Produce again, without any change, the lines running from the one with "Image resolution: width=1622" through the final line of the data below, and only those.

---------- Data records ----------

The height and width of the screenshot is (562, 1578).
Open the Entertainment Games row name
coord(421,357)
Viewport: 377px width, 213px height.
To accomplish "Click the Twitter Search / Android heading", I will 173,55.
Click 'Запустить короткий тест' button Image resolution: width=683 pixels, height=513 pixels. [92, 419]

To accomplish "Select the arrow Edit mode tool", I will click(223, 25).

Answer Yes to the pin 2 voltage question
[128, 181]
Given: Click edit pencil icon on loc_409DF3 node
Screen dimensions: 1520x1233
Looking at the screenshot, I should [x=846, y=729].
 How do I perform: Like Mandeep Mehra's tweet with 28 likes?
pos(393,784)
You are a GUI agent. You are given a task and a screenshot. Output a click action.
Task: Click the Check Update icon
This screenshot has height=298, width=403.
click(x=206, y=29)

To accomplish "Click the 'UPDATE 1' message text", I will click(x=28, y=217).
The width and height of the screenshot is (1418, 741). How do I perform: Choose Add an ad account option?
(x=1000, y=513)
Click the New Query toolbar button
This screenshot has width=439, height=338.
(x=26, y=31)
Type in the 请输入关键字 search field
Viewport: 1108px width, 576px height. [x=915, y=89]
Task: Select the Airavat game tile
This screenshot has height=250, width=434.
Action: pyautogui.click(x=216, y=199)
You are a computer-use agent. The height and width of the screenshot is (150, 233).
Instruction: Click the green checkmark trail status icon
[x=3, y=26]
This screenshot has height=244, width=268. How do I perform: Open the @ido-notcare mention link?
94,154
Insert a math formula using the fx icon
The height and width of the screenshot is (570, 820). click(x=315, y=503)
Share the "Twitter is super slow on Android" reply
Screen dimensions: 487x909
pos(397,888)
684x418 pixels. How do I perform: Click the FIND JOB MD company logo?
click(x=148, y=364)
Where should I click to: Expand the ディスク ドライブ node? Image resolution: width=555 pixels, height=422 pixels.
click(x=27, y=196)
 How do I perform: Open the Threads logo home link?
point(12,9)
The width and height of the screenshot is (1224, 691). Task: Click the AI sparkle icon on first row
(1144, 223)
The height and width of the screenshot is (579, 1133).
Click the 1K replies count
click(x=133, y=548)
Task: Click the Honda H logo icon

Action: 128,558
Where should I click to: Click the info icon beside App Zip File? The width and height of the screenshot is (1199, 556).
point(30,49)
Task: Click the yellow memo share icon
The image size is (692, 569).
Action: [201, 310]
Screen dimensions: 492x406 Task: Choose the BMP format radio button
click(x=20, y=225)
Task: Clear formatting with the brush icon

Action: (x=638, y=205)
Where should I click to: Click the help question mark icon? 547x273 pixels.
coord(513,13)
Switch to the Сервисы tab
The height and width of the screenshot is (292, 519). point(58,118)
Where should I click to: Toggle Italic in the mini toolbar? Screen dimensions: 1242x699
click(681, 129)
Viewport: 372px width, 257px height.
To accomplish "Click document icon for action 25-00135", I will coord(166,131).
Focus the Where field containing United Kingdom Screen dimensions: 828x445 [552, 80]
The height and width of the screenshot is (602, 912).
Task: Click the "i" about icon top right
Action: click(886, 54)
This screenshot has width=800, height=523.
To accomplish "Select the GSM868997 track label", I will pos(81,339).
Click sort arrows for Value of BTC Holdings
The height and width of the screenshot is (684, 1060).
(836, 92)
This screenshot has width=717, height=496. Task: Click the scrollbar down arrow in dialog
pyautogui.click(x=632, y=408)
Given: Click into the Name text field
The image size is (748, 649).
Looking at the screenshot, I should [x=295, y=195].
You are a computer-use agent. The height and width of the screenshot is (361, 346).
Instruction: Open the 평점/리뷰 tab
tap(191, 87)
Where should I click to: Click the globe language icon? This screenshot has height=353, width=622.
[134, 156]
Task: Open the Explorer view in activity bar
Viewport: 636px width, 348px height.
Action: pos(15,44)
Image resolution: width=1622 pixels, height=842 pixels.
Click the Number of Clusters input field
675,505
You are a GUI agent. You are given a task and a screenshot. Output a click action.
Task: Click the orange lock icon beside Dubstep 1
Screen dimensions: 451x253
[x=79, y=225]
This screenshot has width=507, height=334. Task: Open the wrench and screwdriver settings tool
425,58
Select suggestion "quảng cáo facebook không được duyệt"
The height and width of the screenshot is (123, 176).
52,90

----------

Exercise solution =
Image resolution: width=1622 pixels, height=842 pixels.
Click the Number of Clusters input field
675,505
You are a GUI agent. You are given a task and a screenshot. Output a click action.
Task: Click the orange lock icon beside Dubstep 1
Screen dimensions: 451x253
[x=79, y=225]
This screenshot has width=507, height=334. Task: Open the wrench and screwdriver settings tool
425,58
Select suggestion "quảng cáo facebook không được duyệt"
The height and width of the screenshot is (123, 176).
52,90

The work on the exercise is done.